Pull out each line of the listing that contains the string "Instruction". Case counts.

╭─ MATERIALS PROVIDED

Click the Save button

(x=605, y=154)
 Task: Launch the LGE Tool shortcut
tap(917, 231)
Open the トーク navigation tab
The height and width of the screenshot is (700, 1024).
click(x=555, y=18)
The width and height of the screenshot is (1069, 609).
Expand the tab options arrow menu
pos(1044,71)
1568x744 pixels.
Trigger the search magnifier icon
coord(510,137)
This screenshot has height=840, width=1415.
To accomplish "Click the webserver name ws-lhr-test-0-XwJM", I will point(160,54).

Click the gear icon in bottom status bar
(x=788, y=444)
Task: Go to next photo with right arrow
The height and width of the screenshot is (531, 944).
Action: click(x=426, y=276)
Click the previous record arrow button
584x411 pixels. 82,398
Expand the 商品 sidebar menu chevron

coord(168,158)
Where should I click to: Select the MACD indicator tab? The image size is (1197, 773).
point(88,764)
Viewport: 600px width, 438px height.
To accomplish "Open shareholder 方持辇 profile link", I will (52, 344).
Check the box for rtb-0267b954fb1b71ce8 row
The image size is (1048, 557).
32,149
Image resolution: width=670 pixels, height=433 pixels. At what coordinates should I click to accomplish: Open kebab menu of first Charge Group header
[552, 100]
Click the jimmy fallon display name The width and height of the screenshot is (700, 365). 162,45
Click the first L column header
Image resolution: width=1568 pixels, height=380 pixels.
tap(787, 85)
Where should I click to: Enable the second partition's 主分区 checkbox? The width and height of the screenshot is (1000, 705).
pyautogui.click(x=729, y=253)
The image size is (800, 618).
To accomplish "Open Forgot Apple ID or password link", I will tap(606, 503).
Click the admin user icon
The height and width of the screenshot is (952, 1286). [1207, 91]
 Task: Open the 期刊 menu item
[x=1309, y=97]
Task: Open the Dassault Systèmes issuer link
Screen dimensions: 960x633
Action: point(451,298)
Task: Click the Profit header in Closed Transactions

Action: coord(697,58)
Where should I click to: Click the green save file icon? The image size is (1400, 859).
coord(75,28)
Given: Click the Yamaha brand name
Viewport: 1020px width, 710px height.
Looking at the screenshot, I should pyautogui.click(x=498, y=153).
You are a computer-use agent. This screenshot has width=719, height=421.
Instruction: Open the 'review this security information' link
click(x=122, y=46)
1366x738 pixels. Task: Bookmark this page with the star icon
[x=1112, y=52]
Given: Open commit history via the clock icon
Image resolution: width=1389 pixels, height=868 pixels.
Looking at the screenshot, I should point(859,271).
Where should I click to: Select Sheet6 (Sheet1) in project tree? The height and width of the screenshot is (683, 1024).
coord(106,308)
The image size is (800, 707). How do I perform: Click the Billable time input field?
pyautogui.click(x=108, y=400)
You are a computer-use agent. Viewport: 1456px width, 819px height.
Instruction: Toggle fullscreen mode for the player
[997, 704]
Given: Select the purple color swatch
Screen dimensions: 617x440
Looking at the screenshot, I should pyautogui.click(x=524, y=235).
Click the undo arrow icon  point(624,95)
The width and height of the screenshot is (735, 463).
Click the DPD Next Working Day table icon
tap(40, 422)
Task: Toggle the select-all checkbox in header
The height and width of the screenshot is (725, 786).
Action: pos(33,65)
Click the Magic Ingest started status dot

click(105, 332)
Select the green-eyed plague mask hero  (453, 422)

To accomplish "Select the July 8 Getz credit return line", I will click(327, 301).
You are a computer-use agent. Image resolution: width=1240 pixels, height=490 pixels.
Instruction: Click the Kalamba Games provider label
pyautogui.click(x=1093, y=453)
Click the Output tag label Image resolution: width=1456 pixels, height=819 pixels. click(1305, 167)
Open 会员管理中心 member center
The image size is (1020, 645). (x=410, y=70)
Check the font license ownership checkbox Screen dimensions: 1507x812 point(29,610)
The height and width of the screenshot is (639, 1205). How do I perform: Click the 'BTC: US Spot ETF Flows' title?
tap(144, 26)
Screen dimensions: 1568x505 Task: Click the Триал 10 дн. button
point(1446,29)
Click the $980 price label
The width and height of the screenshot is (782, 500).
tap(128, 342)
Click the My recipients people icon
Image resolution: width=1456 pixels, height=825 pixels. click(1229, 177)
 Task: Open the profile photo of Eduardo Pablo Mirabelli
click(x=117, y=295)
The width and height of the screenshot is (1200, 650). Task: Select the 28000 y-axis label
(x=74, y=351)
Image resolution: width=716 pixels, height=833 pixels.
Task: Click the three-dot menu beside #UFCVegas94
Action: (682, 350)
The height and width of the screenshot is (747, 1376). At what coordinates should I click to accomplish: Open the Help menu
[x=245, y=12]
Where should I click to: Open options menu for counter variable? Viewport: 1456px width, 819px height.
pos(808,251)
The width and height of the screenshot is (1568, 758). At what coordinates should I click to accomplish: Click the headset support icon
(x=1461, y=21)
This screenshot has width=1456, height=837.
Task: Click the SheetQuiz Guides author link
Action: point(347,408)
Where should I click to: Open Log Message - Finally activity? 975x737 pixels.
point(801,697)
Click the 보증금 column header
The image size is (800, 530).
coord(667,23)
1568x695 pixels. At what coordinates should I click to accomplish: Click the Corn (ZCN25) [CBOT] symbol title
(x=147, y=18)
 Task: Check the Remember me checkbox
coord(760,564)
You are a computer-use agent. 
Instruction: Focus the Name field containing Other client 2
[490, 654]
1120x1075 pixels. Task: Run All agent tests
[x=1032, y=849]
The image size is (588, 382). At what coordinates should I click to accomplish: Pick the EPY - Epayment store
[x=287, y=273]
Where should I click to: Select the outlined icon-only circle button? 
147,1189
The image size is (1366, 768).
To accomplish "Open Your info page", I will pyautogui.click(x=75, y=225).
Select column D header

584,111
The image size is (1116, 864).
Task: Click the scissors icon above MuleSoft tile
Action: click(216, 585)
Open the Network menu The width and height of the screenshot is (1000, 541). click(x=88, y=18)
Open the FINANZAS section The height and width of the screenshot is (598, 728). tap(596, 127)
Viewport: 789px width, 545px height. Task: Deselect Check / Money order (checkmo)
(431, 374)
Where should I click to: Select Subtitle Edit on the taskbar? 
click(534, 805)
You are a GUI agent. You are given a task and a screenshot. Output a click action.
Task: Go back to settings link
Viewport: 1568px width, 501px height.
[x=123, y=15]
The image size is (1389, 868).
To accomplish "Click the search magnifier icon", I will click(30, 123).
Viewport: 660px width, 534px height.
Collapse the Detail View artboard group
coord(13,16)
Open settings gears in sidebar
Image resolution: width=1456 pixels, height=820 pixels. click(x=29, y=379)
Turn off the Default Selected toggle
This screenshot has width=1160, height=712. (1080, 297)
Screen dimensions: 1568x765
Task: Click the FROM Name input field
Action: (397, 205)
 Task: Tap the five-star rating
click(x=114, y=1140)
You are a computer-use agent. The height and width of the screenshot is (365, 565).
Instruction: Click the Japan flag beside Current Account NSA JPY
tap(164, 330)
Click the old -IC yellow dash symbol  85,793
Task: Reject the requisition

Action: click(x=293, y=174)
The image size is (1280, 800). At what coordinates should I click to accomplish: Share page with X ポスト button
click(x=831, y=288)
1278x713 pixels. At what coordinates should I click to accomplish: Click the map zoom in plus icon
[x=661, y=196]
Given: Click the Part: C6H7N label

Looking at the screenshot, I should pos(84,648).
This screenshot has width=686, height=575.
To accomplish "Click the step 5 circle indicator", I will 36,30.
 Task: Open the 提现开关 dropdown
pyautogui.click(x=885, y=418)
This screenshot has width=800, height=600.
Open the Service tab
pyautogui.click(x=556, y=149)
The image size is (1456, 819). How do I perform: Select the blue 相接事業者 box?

╰─

■ TASK SOLUTION ■
Instruction: Open the 'review this security information' link
Instruction: Toggle fullscreen mode for the player
Instruction: Click the Kalamba Games provider label
Instruction: Focus the Name field containing Other client 2
Instruction: Click the Japan flag beside Current Account NSA JPY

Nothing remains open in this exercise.